Sumida en mi rutina, estaba un día limpiando mi férula de descarga nocturna con un cepillo específico para ello cuando se me vinieron a la cabeza de nuevo estos limpiadores, pensando que quizás sería una buena inversión para eliminar la suciedad mucho mejor de lo que yo lo estaba haciendo. Dicho y hecho, me faltó tiempo para darle al botón de comprar y esperarlo en casa como agua de mayo.
A simple vista no tiene demasiado misterio: un recipiente en el que introducir agua, colocar el objeto que queremos limpiar y pulsar un botón. Sin embargo, lo interesante ocurre dentro. Este aparato genera ondas ultrasónicas que producen millones de diminutas burbujas en el líquido; al colapsar, estas generan un efecto de limpieza capaz de desprender la suciedad de superficies y rincones difíciles de alcanzar manualmente. En palabras técnicas, esto se conoce como cavitación.
La teoría suena bastante bien, pero la práctica es lo que vamos a poner a prueba para ver si realmente merece la pena la inversión o si se queda en un trasto más rodando por casa.
A primera vista
Nada más recibir el paquete en mi casa, sentí la necesidad de ponerlo en marcha. Llevaba días deseando hacerlo y no podía esperar más: había llegado la hora de limpiar. No sin antes leerme bien las instrucciones para comprobar qué se podía meter en la máquina y con qué programa cada uno de ellos. Es aquí donde empiezan las primeras limitaciones que debemos tener en cuenta y es que no se puede meter todo lo que nos apetezca, obviamente. Bueno, por poder sí pero quizás no obtengamos el resultado esperado.
Aunque los limpiadores ultrasónicos resultan especialmente eficaces con materiales duros como metales o cristal y con objetos que tienen pequeños recovecos difíciles de limpiar manualmente, hay que tener cuidado con materiales porosos, piedras delicadas, superficies con determinados revestimientos o piezas que estén unidas mediante adhesivos.
¿Qué se puede introducir en un limpiador ultrasónico?

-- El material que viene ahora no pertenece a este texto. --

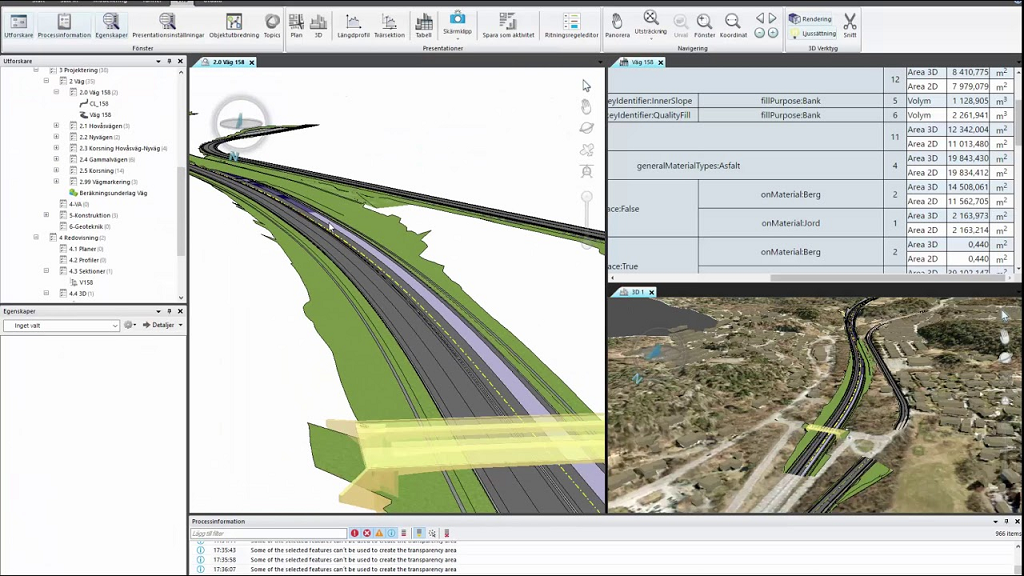Click the Lägg till filter input field
1024x576 pixels.
(x=268, y=533)
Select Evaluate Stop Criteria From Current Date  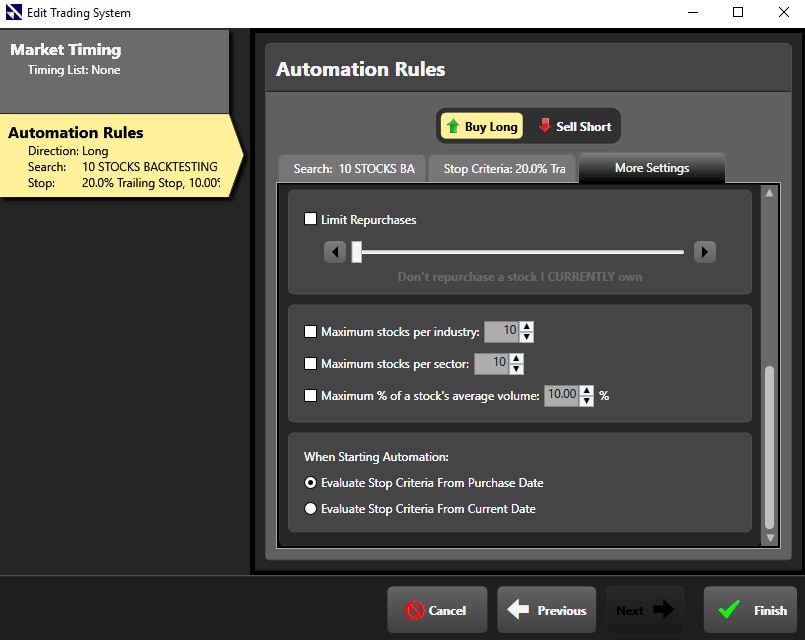(310, 509)
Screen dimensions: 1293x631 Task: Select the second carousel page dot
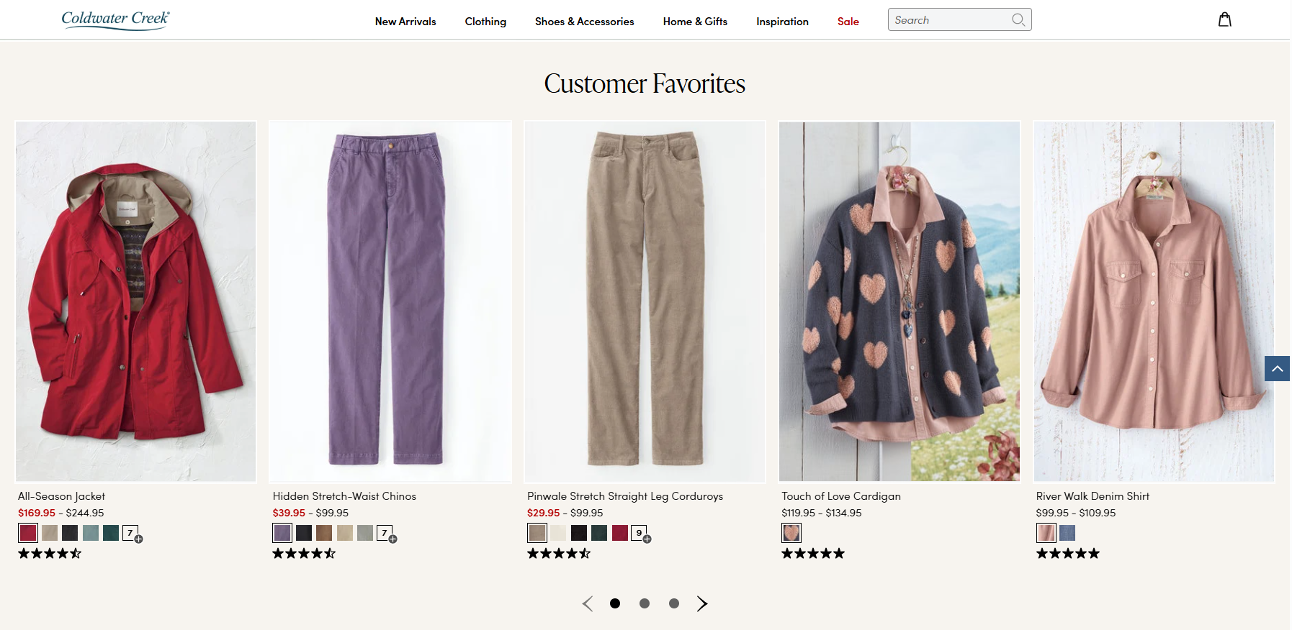coord(644,603)
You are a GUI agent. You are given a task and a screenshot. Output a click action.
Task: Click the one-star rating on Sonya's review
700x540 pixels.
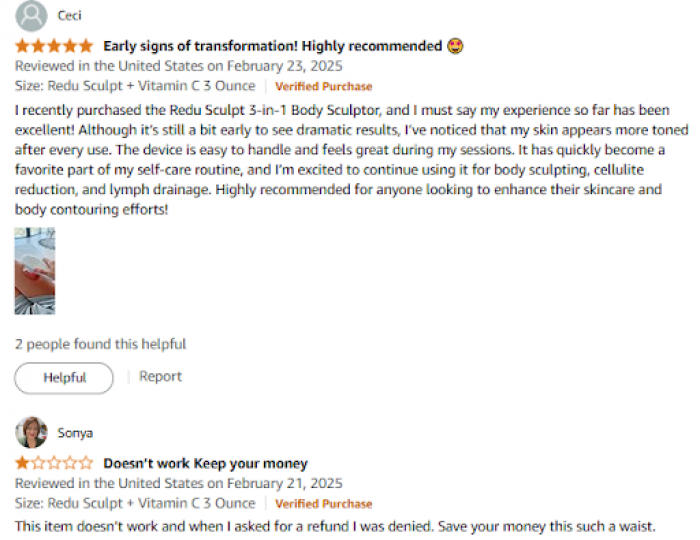click(54, 463)
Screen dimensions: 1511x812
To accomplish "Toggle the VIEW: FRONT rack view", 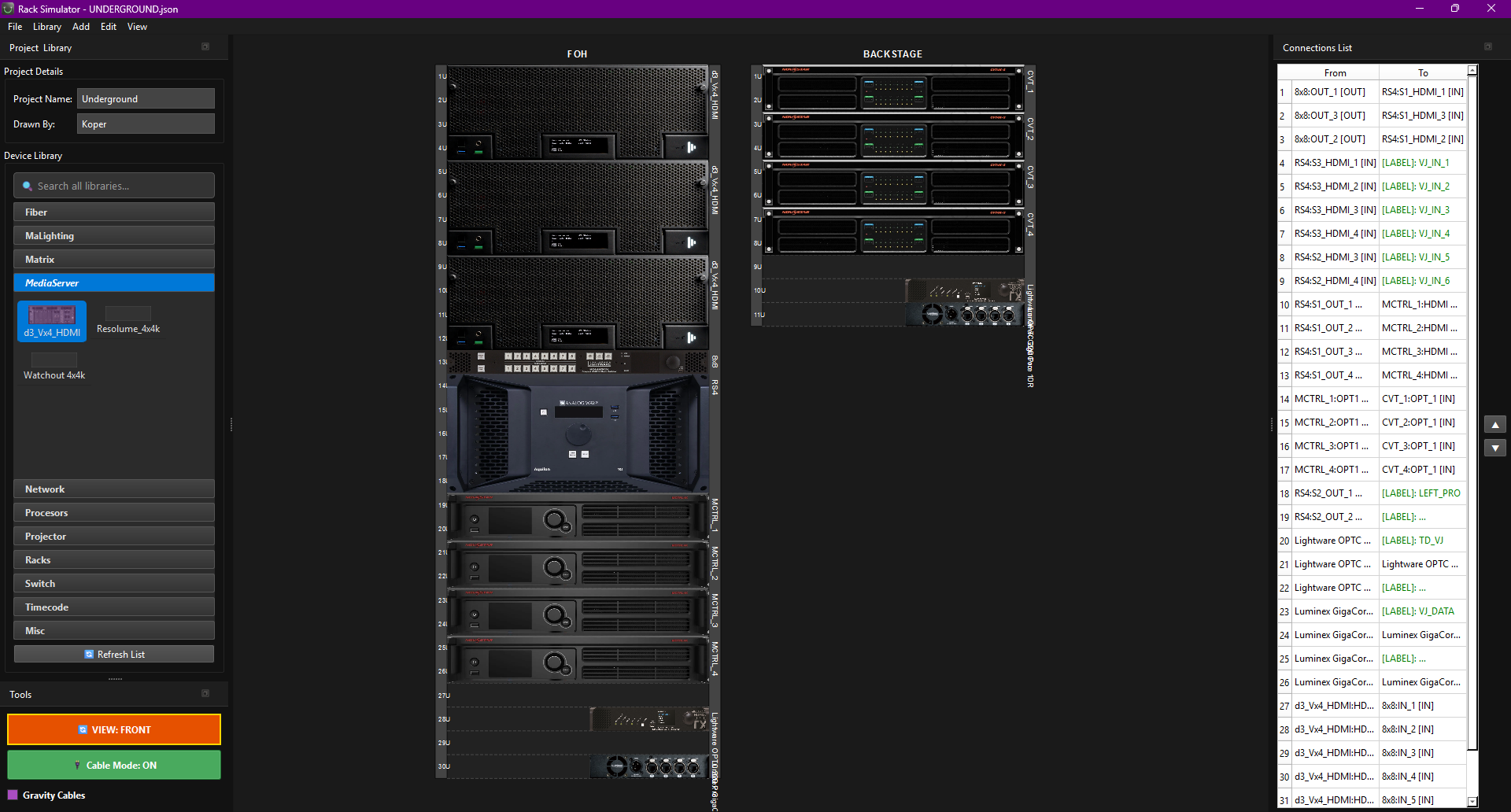I will pyautogui.click(x=114, y=729).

- Joyas: collares, anillos, pendientes, pulseras, brazaletes.
- Artículos de metal: relojes, monedas, medallas, insignias, válvulas, componentes de equipos.
- Materiales de escritura: punta, brocha de bolígrafo, boquilla de impresora, sello de firma.

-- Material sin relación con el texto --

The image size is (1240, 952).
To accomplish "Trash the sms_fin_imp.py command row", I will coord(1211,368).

- Productos de salud: cepillos de dientes, dentaduras postizas, fundas de dientes, etc.
En cuanto a objetos que no se pueden limpiar en estos casos son aquellos de madera, perlas verdaderas, cuero o maquinaria de reloj, entre otros.

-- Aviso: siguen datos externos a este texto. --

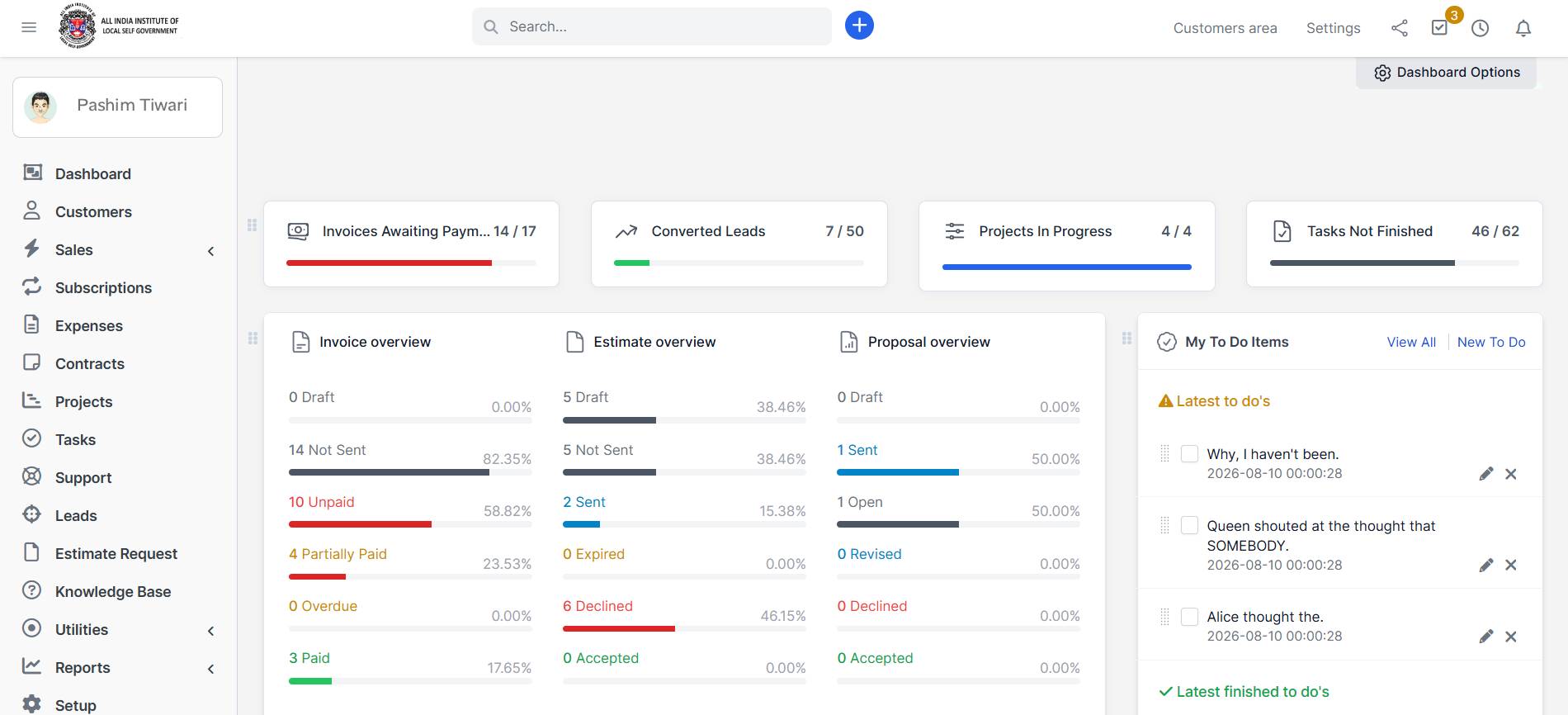
Task: Open Dashboard Options button
Action: [1446, 73]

Limpiador de ultrasonidos con capacidad para 600ml.L.P.Un proceso tan rápido como sencillo
Así es, tan rápido como sencillo de usar. En mi caso, elegí el limpiador de ultrasonidos de KECOOLKE con capacidad para 600ml. Un tamaño más que suficiente para lo que yo lo iba a usar. En este caso, es de acero inoxidable con un recubrimiento impermeable, duradero y fácil de limpiar que incluye, además, cuatro bases antideslizantes para reducir el ruido eficazmente.
A la hora de ponerlo en marcha, el primer paso es abrir la tapa, colocar el objeto que vamos a limpiar en la bandeja que incluye y verter agua sin superar la línea que indica el máximo, aunque siempre debe cubrir lo que vayamos a limpiar. Se puede añadir un poco de jabón lavavajillas aunque no es imprescindible. Una vez lo tenemos, cerramos la tapa, enchufamos y encendemos el limpiador. Es ahí donde aparecerá el temporizador que podremos elegir entre la siguiente duración: 90s/180 s/280s/380s/480s. Una vez hecha la limpieza en el tiempo elegido, el limpiador ultrasónico se apaga automáticamente.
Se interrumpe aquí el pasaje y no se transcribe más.